Per confrontare la situazione italiana con quella di un’altra nazione rappresentativa, il prof. Kobi Peleg, direttore del Dipartimento di Gestione dei Disastri all’Università di Tel-Aviv, ha illustrato come le varie fasi sopra riassunte sono organizzate in Israele, nazione particolarmente sensibile al tema del terrorismo. Argomenti centrali nella sua presentazione sono stati l’importanza dell’addestramento (ad es., ogni ospedale israeliano deve organizzare una grande esercitazione di emergenza di massa all’anno a cui partecipano valutatori esterni che compilano una “pagella”: se l’ospedale non passa l’esame, deve ripetere l’esercitazione sostenendo di nuovo gli elevati costi ad essa associati) e l’importanza di fare tutti riferimento agli stessi ruoli e linee di comportamento (ad esempio, tutti gli ospedali devono avere le stesse scorte delle stesse attrezzature, di tute protettive, antidoti, etc.). Un interessante esempio di standardizzazione presentato ha riguardato il sistema informativo usato per l’identificazione delle persone colpite: a prescindere dall’ospedale in cui vengono ricoverate, i loro dati personali vengono inseriti in un sistema che collega in rete tutti gli ospedali israeliani (quindi se i familiari si rivolgono ad un qualsiasi ospedale possono sapere dove si trova la persona); quando i documenti non si trovano e la persona non è cosciente, viene fotografata e nel sistema informativo in rete va la fotografia che può essere così identificata dai parenti in un qualsiasi ospedale.

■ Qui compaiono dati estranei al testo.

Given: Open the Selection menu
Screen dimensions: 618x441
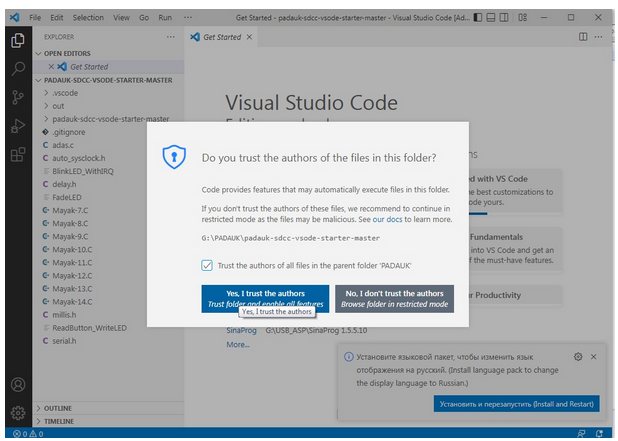Looking at the screenshot, I should click(88, 18).
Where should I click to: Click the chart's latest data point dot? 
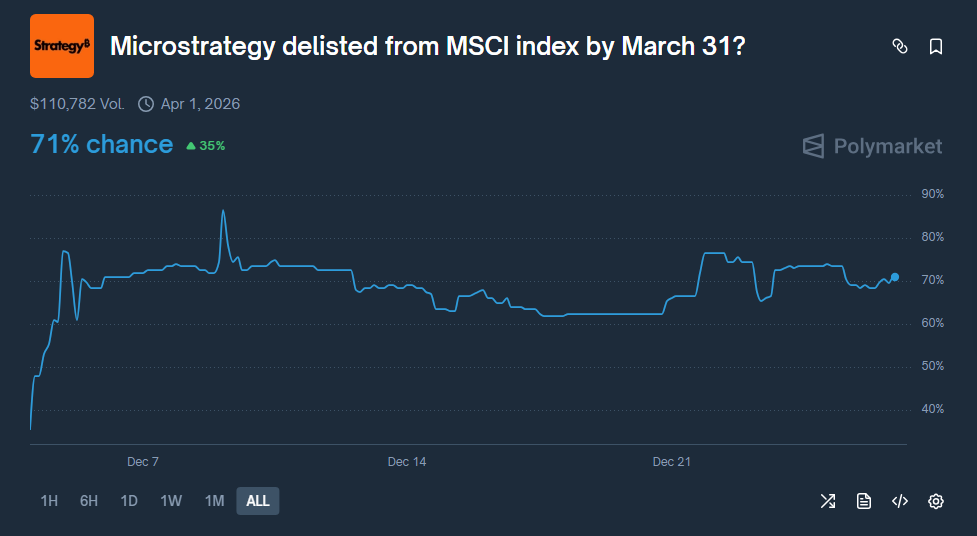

La presentazione svolta dal sottoscritto ha invece riguardato l’uso della realtà virtuale e dei serious game per preparare i soccorritori (sia tecnicamente che psicologicamente) alle situazioni che incontreranno nelle emergenze di massa (la figura in testa al presente articolo contiene alcuni fotogrammi di una delle simulazioni in realtà virtuale illustrate).